Adán y Eva, por ejemplo, expulsados del Edén por trasgredir el mandato y obedecer a la tentación de «ser como dioses» —para saber del bien y el mal— son sacados de un estado primigenio inconsciente (paraíso); abren sus ojos (consciencia) y descubren su desnudez (su humanidad), sin embargo, antes de salir del Jardín, son vestidos con túnicas de pieles hechas por Dios, quien con este gesto les recuerda su bondad y cuidado. Caín, habiendo asesinado a su hermano y derramado su sangre en la tierra es marcado con un signo en la frente que le recuerda su capacidad de decisión, dándole Dios la posibilidad de reflexionar sobre lo hecho. El diluvio, ocasionado por un creador arrepentido de su creación, permite la renovación y la conservación de la vida representada en el par de cada especie y en el justo Noé. Y Babel, la idea de construir una sola verdad hegemónica que, de nuevo, busca conectar al ser humano con el cielo (ser como dioses), es un proyecto fallido frente al que Yahvé prefiere la diversidad de las lenguas, es decir, la diversidad de la vida humana.

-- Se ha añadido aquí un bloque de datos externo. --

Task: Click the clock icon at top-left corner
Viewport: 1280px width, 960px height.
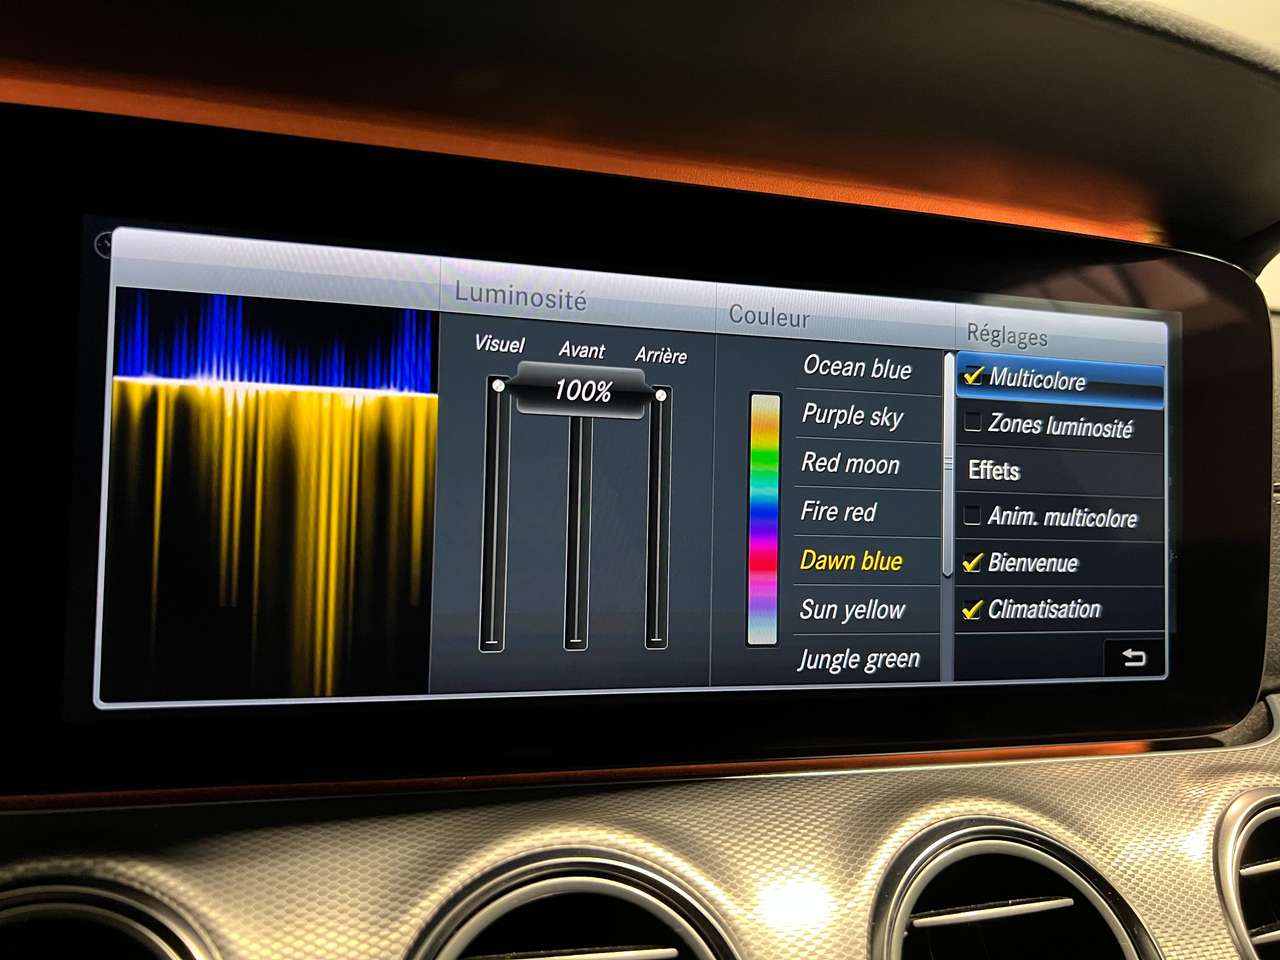Action: tap(103, 244)

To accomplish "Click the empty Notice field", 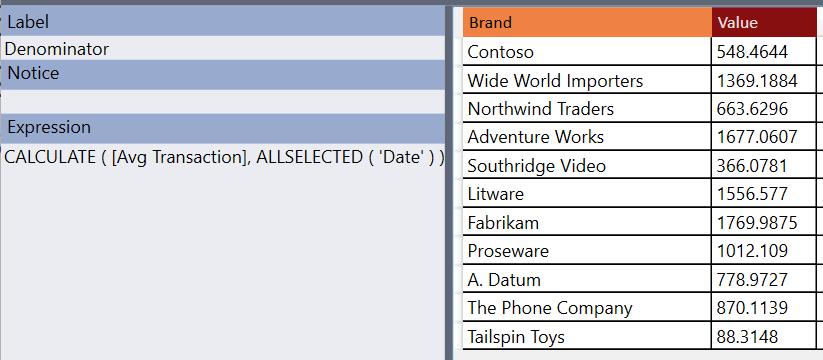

Estos pasajes, leídos de manera simbólica y con una tendencia psicológica en la que se evidencia la evolución de la consciencia humana, nos permiten ver varios aspectos importantes que pueden apuntar a una comprensión del bien y el mal desde una profundidad distinta, más consciente y llena de alma. Si el Dios bíblico, a pesar de la decisión tomada, siempre acompaña a su creación con un gesto bondadoso, y, al parecer, decidir entre bien y el mal es una responsabilidad humana donde se pone en juego la intención de «ser como dioses» —con lo que se niega la finitud—, el rechazo del mal, que acecha nuestros corazones, y la opción por el bien es una conquista que exige hacer consciencia.   

Este trabajo, arduo y exigente, nos plantea la pregunta por el mal en nosotros mismos y en nuestra cotidianidad, cuestiona nuestras ilusiones de esperar un bien supremo que venga de afuera y borre los dolores del mundo y nos confronta con la necesidad de reconocer aquello que suele proyectarse en el otro, pues siempre, frente a la pregunta por el mal, será más fácil ver la paja en el ojo ajeno y no la viga en el propio (Mateo 7,3 y Lucas 6, 41).

El psiquiatra norteamericano Scott Peck afirma que «el principal problema no estriba en el hecho de pecar sino en nuestra negativa a admitir que pecamos». Nuestra propia escisión interna entre el bien y el mal sólo se podrá restaurar cuando reconozcamos la maldad en nosotros mismos, para que surja una nueva dinámica moral que nos comprometa a todas y todos en el trabajo constante por construir la paz.

Según esto, la exhortación individual a la que estamos llamados como humanidad es la búsqueda de una propia decisión ética sin caer en ninguno de los opuestos, ni mucho menos en ideas preconcebidas y estereotipadas, pues si el individuo ignora totalmente su propia capacidad de elección, suele buscar en el afuera —especialmente en las grandes instituciones morales— una respuesta a su dicotomía, pero allí se repiten unas «viejas generalizaciones» en oposición a la experiencia personal, parafraseando al psiquiatra suizo Carl Gustav Jung.

No existe una respuesta única, inequívoca y exacta sobre el problema del mal, pero, retomando a Queiruga, debemos comprender que el mundo jamás será totalmente bueno, estando a la vez convencidos y comprometidos en mejorarlo y hacer el bien, pues, como dirá Manuel Fraijó, «ya no es posible echar la culpa a la serpiente. Ahora entramos nosotros en acción».